### FRAGMENTO DE PÁGINA ###

Puede decirse que el tránsito de la Colonia a la independencia en la capitanía guatemalteca pasó por dos etapas en un tiempo muy breve: la primera, bajo el peso ideológico del Plan de Iguala, publicado por Iturbide el 24 de febrero de 1821, que sus dirigentes seguramente comentaron con cierta amplitud y, la segunda, seis meses después, el 24 de agosto, cuando Iturbide y O’Donojú firmaron los Tratados de Córdoba. En ambos documentos se anunció la fundación de un nuevo país con el nombre de Imperio Mexicano. En Centroamérica, en un primer momento, las autoridades no se adhirieron al Plan de Iguala, quizás porque prefirieron esperar que el movimiento iturbidista lograra consolidarse; además de que no había en el istmo una oposición violenta entre gobierno y alguna facción insurgente que las obligara a precipitar las acciones. Pero los Tratados de Córdoba y la inminente entrada del Ejército Trigarante a la ciudad de México hicieron que el gobierno central de la capitanía y de las principales ciudades y poblaciones de las provincias vieran con simpatía el tan anunciado cambio político que llegaba incontenible.

### CONTENIDO DEL MATERIAL ###

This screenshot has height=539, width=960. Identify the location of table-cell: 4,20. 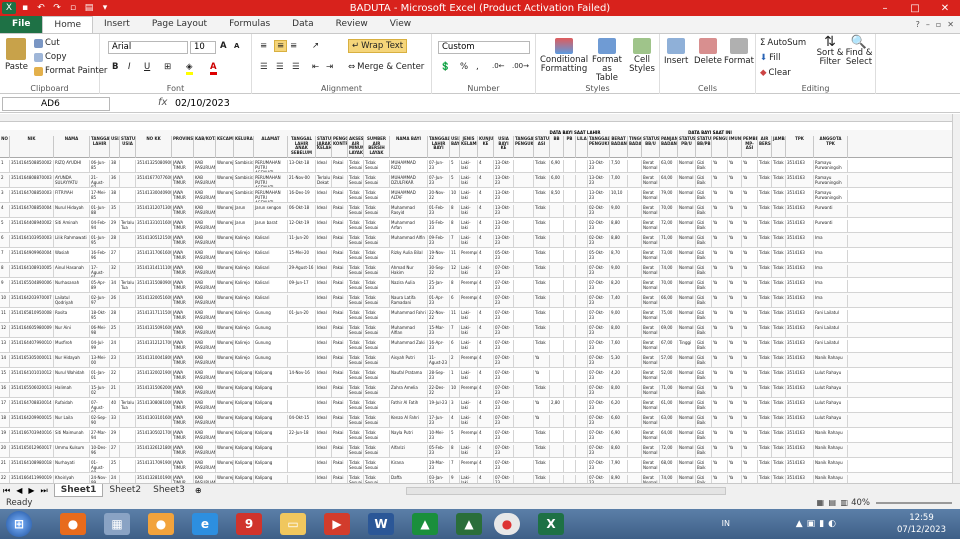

###

Por favor, convierte en una lista breve el párrafo del texto sobre la independencia de la capitanía guatemalteca que empieza con «Puede decirse que el tránsito», conservando sus datos principales.

- El paso de la Colonia a la independencia en la capitanía guatemalteca tuvo dos etapas en muy poco tiempo.
- Primera etapa: bajo el peso ideológico del Plan de Iguala, publicado por Iturbide el 24 de febrero de 1821.
- Segunda etapa: seis meses después, el 24 de agosto, cuando Iturbide y O'Donojú firmaron los Tratados de Córdoba.
- Ambos documentos anunciaron la fundación de un nuevo país, el Imperio Mexicano.
- Al principio, las autoridades de Centroamérica no se adhirieron al Plan de Iguala. Quizás esperaban que el movimiento iturbidista se consolidara, y en el istmo no había una oposición violenta con alguna facción insurgente que las obligara a apresurarse.
- Los Tratados de Córdoba y la inminente entrada del Ejército Trigarante a la ciudad de México hicieron que el gobierno central de la capitanía y el de las principales ciudades y poblaciones vieran con simpatía el cambio político.